(Target position records)
------------------------------------------------
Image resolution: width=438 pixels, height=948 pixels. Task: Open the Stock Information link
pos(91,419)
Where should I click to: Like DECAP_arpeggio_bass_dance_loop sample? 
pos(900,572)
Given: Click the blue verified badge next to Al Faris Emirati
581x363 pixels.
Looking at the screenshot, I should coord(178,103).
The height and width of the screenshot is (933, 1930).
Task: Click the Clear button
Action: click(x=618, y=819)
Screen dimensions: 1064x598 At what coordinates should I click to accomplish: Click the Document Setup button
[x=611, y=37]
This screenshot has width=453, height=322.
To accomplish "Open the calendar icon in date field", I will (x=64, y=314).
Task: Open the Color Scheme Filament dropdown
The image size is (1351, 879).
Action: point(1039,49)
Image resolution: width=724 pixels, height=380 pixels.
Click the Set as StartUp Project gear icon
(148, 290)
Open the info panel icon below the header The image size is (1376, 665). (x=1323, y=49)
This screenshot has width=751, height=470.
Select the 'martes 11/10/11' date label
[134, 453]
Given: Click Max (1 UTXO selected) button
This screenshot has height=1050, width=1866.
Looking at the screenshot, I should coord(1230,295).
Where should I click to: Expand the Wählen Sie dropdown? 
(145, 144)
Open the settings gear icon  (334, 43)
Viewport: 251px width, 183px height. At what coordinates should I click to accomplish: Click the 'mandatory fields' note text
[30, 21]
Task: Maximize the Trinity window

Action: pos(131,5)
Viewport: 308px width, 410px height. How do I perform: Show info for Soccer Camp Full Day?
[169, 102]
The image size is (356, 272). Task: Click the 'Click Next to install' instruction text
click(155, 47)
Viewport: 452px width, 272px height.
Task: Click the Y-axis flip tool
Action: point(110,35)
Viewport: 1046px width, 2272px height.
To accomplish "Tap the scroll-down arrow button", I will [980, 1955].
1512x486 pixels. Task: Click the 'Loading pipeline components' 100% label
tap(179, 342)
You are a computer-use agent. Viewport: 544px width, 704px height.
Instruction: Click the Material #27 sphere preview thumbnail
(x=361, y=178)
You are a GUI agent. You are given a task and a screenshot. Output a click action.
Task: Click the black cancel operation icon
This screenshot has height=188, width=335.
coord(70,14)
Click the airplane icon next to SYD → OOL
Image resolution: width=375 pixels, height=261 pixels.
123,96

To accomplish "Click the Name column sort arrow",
------------------------------------------------
### SET TASK
Please return every line of the data above word for word, in the same order.

### RESULT FOR THIS TASK
Image resolution: width=438 pixels, height=948 pixels. Task: Open the Stock Information link
pos(91,419)
Where should I click to: Like DECAP_arpeggio_bass_dance_loop sample? 
pos(900,572)
Given: Click the blue verified badge next to Al Faris Emirati
581x363 pixels.
Looking at the screenshot, I should coord(178,103).
The height and width of the screenshot is (933, 1930).
Task: Click the Clear button
Action: click(x=618, y=819)
Screen dimensions: 1064x598 At what coordinates should I click to accomplish: Click the Document Setup button
[x=611, y=37]
This screenshot has width=453, height=322.
To accomplish "Open the calendar icon in date field", I will (x=64, y=314).
Task: Open the Color Scheme Filament dropdown
The image size is (1351, 879).
Action: point(1039,49)
Image resolution: width=724 pixels, height=380 pixels.
Click the Set as StartUp Project gear icon
(148, 290)
Open the info panel icon below the header The image size is (1376, 665). (x=1323, y=49)
This screenshot has width=751, height=470.
Select the 'martes 11/10/11' date label
[134, 453]
Given: Click Max (1 UTXO selected) button
This screenshot has height=1050, width=1866.
Looking at the screenshot, I should coord(1230,295).
Where should I click to: Expand the Wählen Sie dropdown? 
(145, 144)
Open the settings gear icon  (334, 43)
Viewport: 251px width, 183px height. At what coordinates should I click to accomplish: Click the 'mandatory fields' note text
[30, 21]
Task: Maximize the Trinity window

Action: pos(131,5)
Viewport: 308px width, 410px height. How do I perform: Show info for Soccer Camp Full Day?
[169, 102]
The image size is (356, 272). Task: Click the 'Click Next to install' instruction text
click(155, 47)
Viewport: 452px width, 272px height.
Task: Click the Y-axis flip tool
Action: point(110,35)
Viewport: 1046px width, 2272px height.
To accomplish "Tap the scroll-down arrow button", I will [980, 1955].
1512x486 pixels. Task: Click the 'Loading pipeline components' 100% label
tap(179, 342)
You are a computer-use agent. Viewport: 544px width, 704px height.
Instruction: Click the Material #27 sphere preview thumbnail
(x=361, y=178)
You are a GUI agent. You are given a task and a screenshot. Output a click action.
Task: Click the black cancel operation icon
This screenshot has height=188, width=335.
coord(70,14)
Click the airplane icon next to SYD → OOL
Image resolution: width=375 pixels, height=261 pixels.
123,96

To accomplish "Click the Name column sort arrow",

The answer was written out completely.